As I write this, it’s only a few days past the 25th birthday of the World Wide Web—although one might argue that March 1989 had more to do with the process of conception than the birth. I became involved in web standards in 1992, when the web was just learning to crawl. It’s been an interesting and sometimes messy process watching the web grow up, and now, at 25(ish) years, it’s a good time to think about where we’re headed. And right now the biggest change coming to the web is called EME.
The World Wide Web Consortium (W3C) is working with industry to develop “Encrypted Media Extensions” (EME) as a web technology standard. It’s a framework that allows third parties to write plugins for your browser that will implement Digital Rights Management (DRM). DRM is technology designed to make intellectual property like movies and music difficult to copy.
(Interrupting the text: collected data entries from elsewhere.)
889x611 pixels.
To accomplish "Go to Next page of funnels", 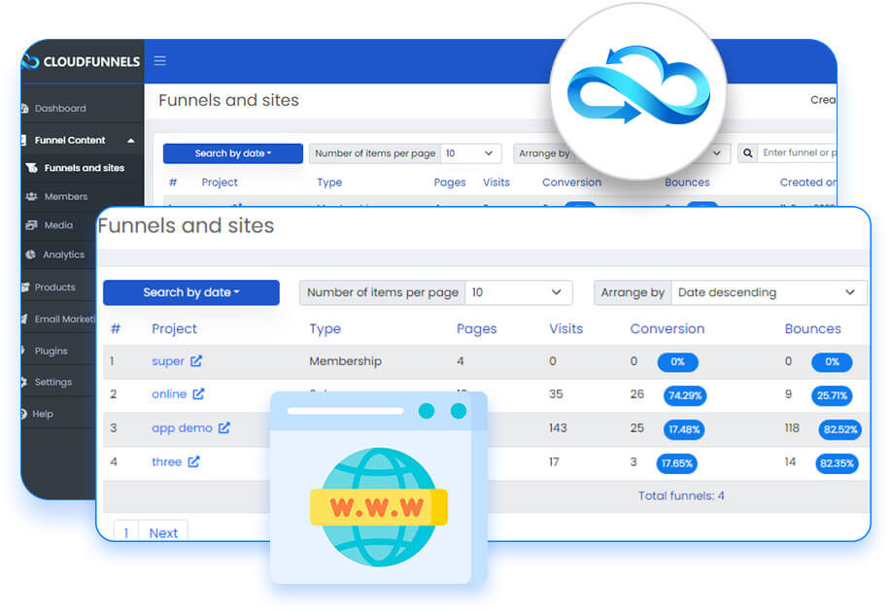I will pos(163,532).
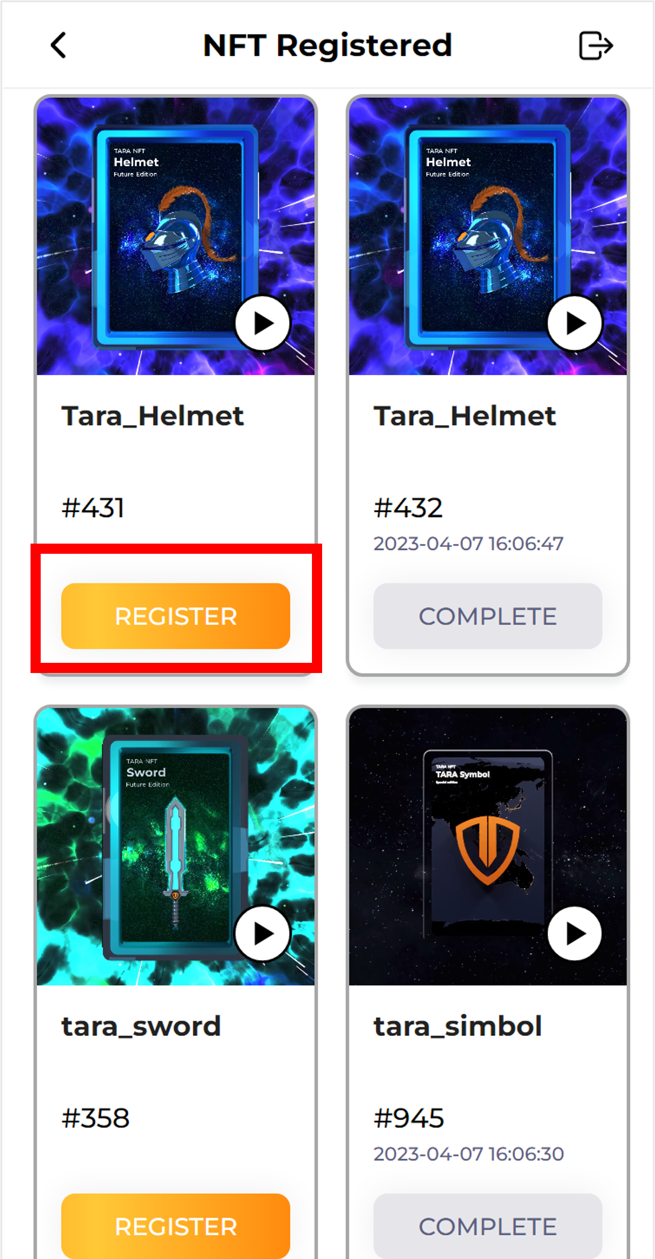Play the tara_sword #358 video
This screenshot has width=655, height=1259.
[263, 934]
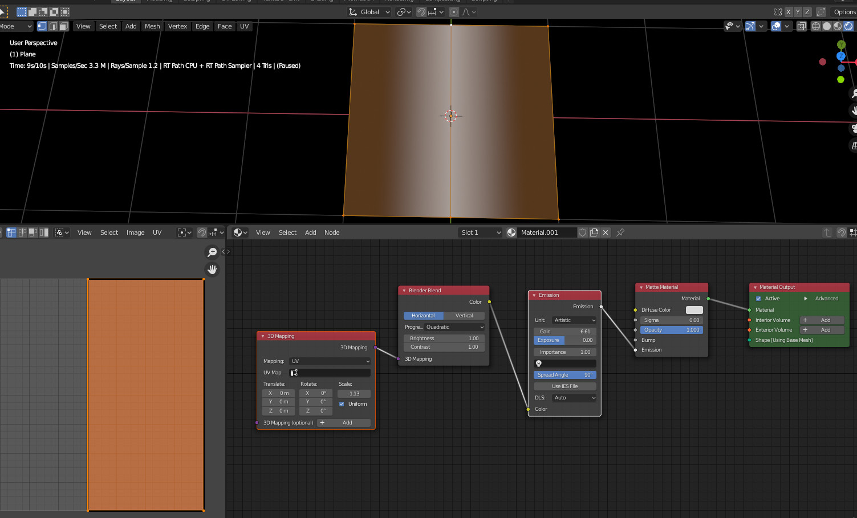The height and width of the screenshot is (518, 857).
Task: Pin the node editor material
Action: (620, 233)
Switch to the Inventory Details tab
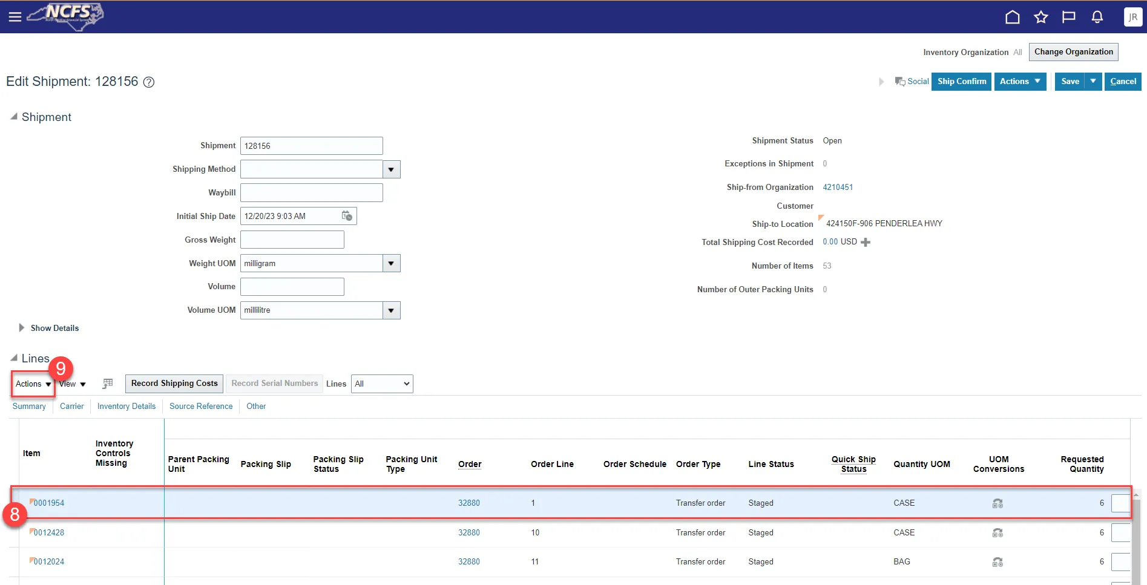 click(126, 407)
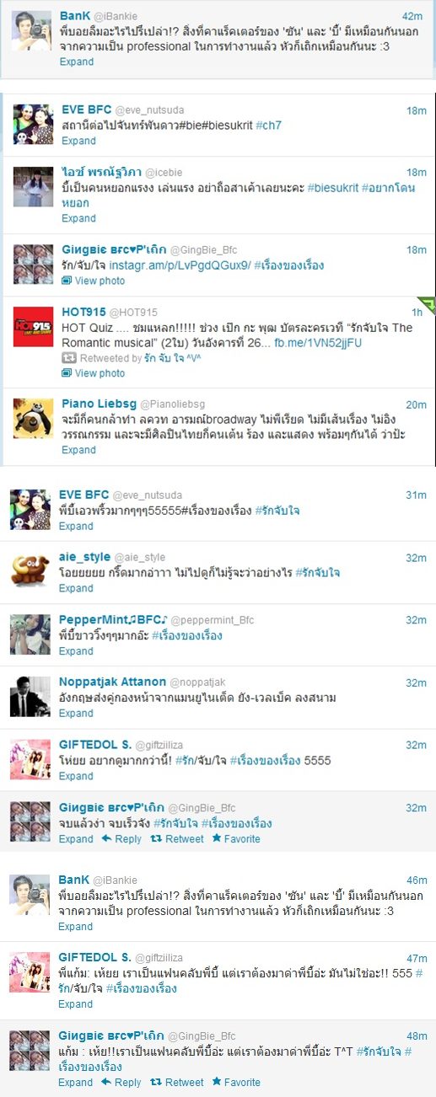Favorite GingBie's 48m-old tweet
The width and height of the screenshot is (436, 1097).
(x=235, y=1082)
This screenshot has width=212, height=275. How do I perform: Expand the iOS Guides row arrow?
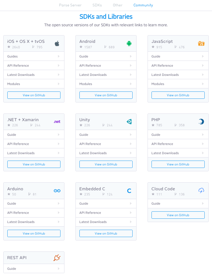click(x=59, y=56)

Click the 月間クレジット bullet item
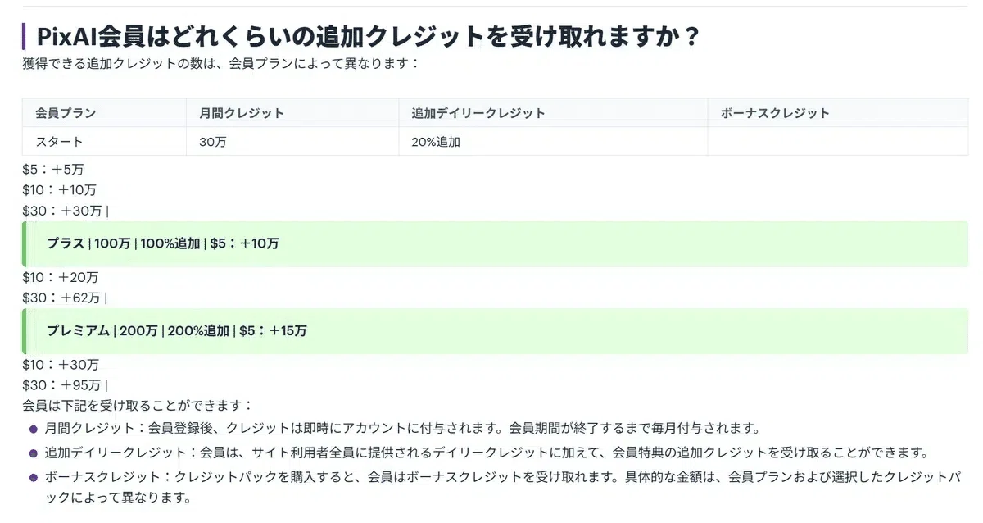(x=403, y=428)
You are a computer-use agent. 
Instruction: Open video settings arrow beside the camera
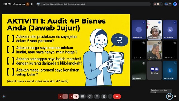tap(71, 97)
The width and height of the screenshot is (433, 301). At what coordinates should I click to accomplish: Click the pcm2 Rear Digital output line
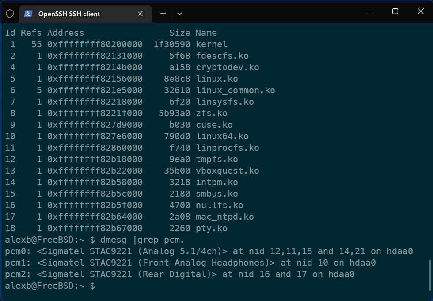tap(180, 274)
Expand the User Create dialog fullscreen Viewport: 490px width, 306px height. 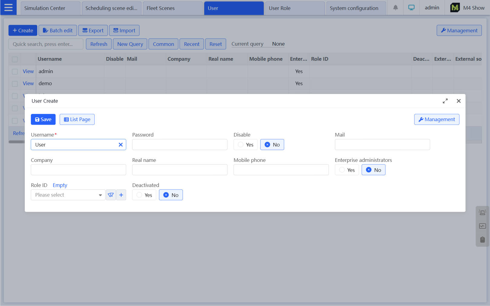pos(445,101)
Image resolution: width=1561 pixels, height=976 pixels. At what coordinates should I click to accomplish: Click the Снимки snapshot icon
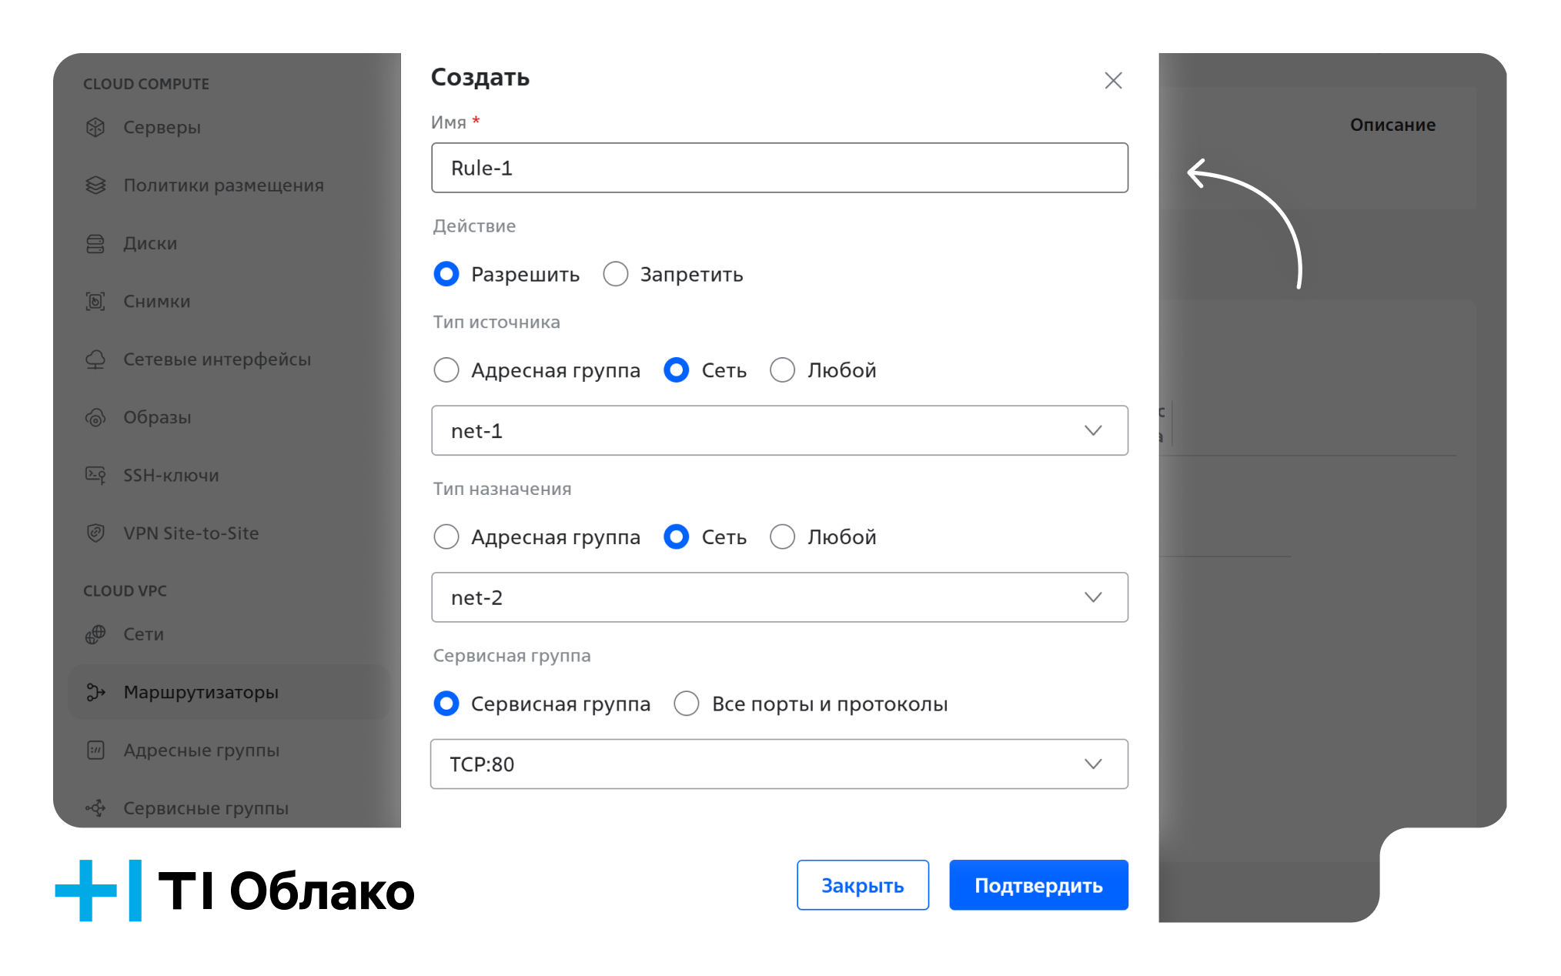(95, 302)
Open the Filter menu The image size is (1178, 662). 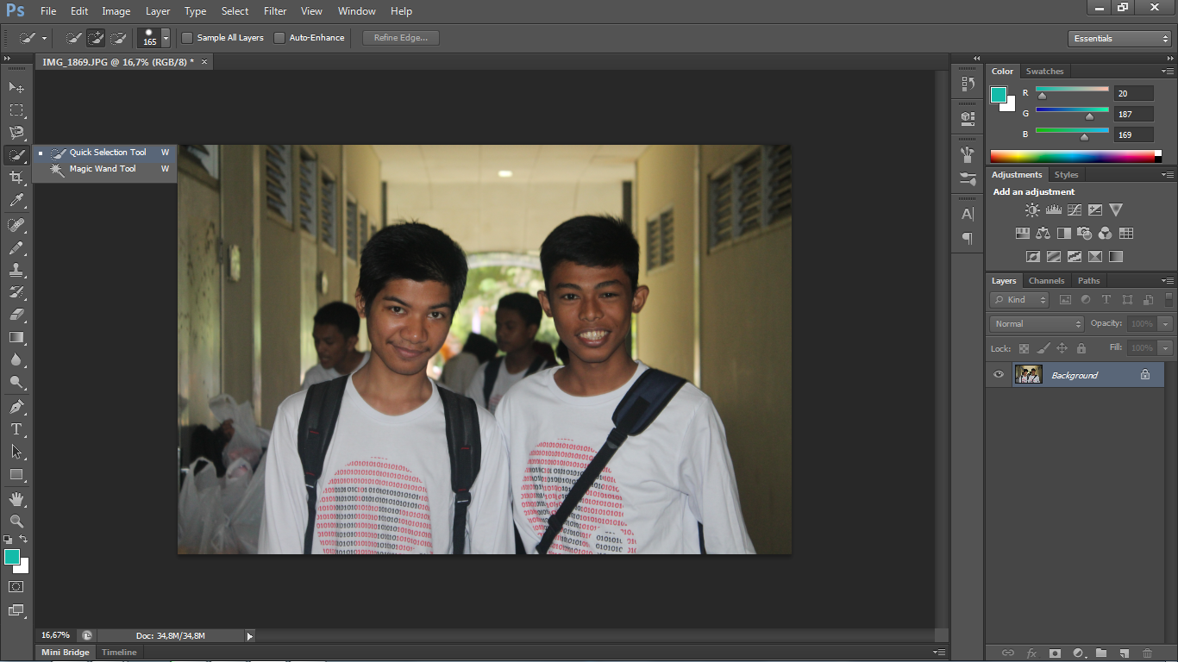274,11
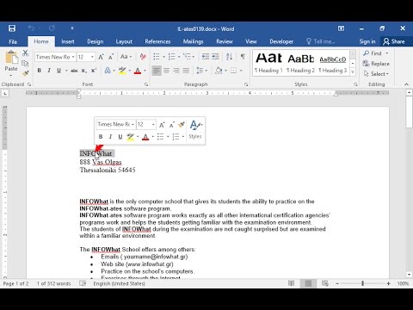Image resolution: width=413 pixels, height=310 pixels.
Task: Toggle Underline in the ribbon Font group
Action: tap(59, 71)

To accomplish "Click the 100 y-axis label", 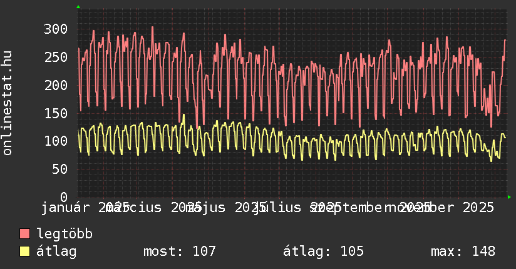I will [x=56, y=141].
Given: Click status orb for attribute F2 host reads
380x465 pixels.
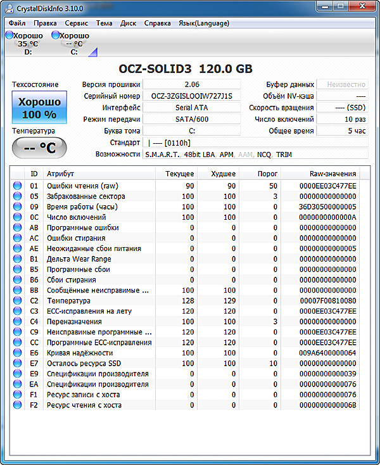Looking at the screenshot, I should (x=17, y=405).
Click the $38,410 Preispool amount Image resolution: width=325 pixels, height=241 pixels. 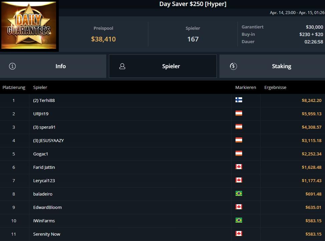coord(103,39)
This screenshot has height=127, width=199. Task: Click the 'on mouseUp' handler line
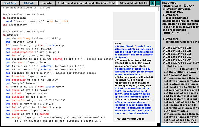tap(10, 35)

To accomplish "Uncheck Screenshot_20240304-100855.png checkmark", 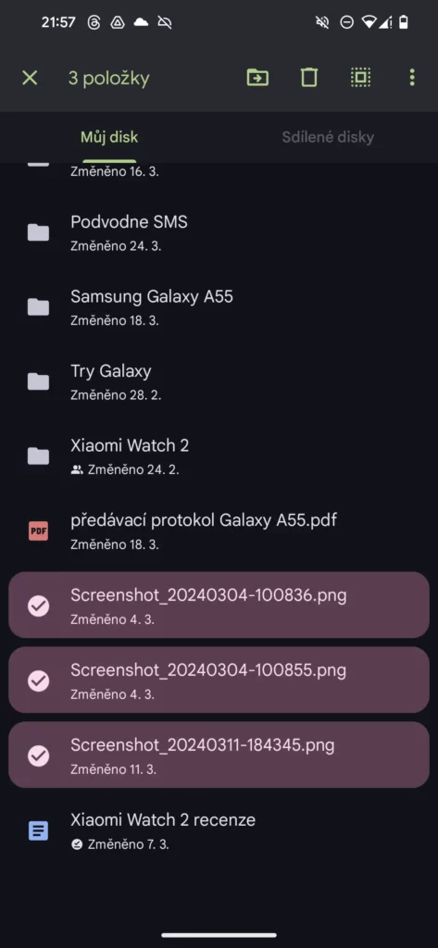I will [39, 680].
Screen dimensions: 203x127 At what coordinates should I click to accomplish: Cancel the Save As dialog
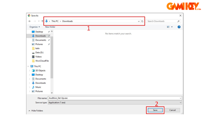click(172, 110)
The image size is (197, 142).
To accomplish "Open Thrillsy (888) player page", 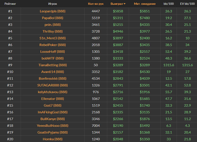I will click(x=53, y=31).
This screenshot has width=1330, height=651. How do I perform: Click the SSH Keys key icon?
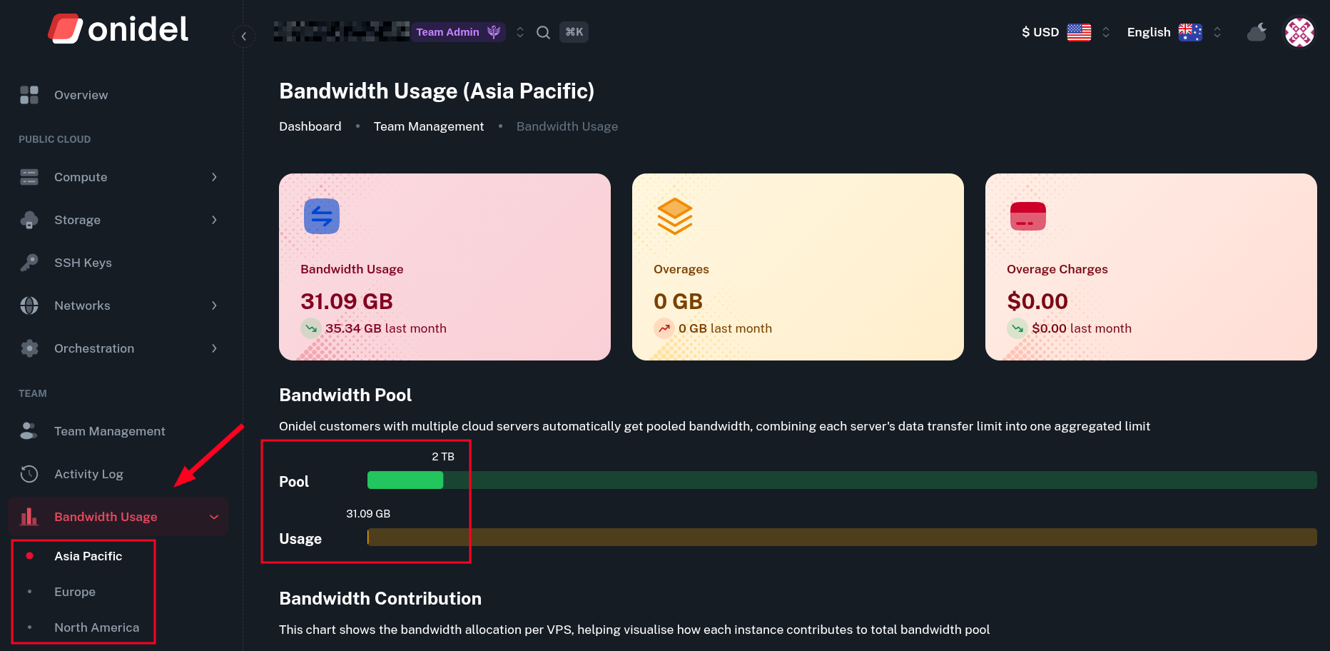[29, 263]
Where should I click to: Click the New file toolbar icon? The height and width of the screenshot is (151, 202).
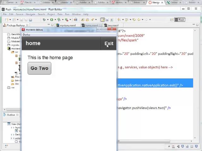[x=6, y=20]
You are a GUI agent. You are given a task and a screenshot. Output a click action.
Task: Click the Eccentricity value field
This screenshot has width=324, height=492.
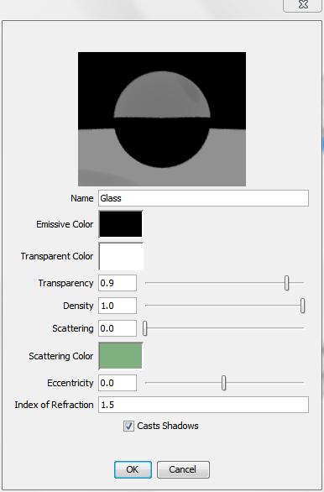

Protecting copyrighted material is fine in theory, but DRM has been controversial. At a minimum, DRM can interfere with legitimate uses of media, like fair use of short clips. And some DRM technologies takes steps that many consider excessive. On the one hand many of us have used iTunes, and while there are certainly some issues there with fair use, overall it’s been mostly benign. On the other hand sometimes DRM has been explicitly intrusive and disruptive. In one infamous case, Sony BMG added software to their audio CDs which would quietly modify the computer operating system to attempt to make it more difficult to copy their CDs. This software opened up security vulnerabilities on the computers and also consumed significant computer resources, all without any explicit permission from the unsuspecting new owner of the CD.
Because of issues like this, when word got out last year that the W3C was working on a standard related to DRM, it was big news. The web is traditionally an open technology, and to some it seemed like this was a step in the wrong direction. The Electronic Frontier Foundation (EFF) in particular was very critical of this choice. They published a scathing criticism of the W3C. And this criticism has lead to widespread broad criticism of any DRM technology in the web. [They also published a formal objection among other followups.]
The web standards architects at W3C are fully aware that this is a sensitive issue. This is likely why the new EME standard is not a direct implementation of DRM. It’s simply a way for web browsers to talk to a plugin that provides some sort of DRM technology. However this has failed to placate critics like the EFF.
The EFF’s criticism is born from high ideals. Open technology is a fantastic ideal, which I whole-heartedly support. I also very much agree with many of the criticisms they’ve published about EME. However, as an engineer I tend to think less about ideals and more about real-world examples. So I began to think about exactly what this EME standard could mean on the street.
To understand that we need to understand how DRM has affected the web so far. It’s hardly new to the web. It’s in plugins we use everyday like Flash and Silverlight. These are examples of DRM that have been more or less benign (although there are still critics with valid concerns). In other words, the web already has DRM, and so far that seems to be ok.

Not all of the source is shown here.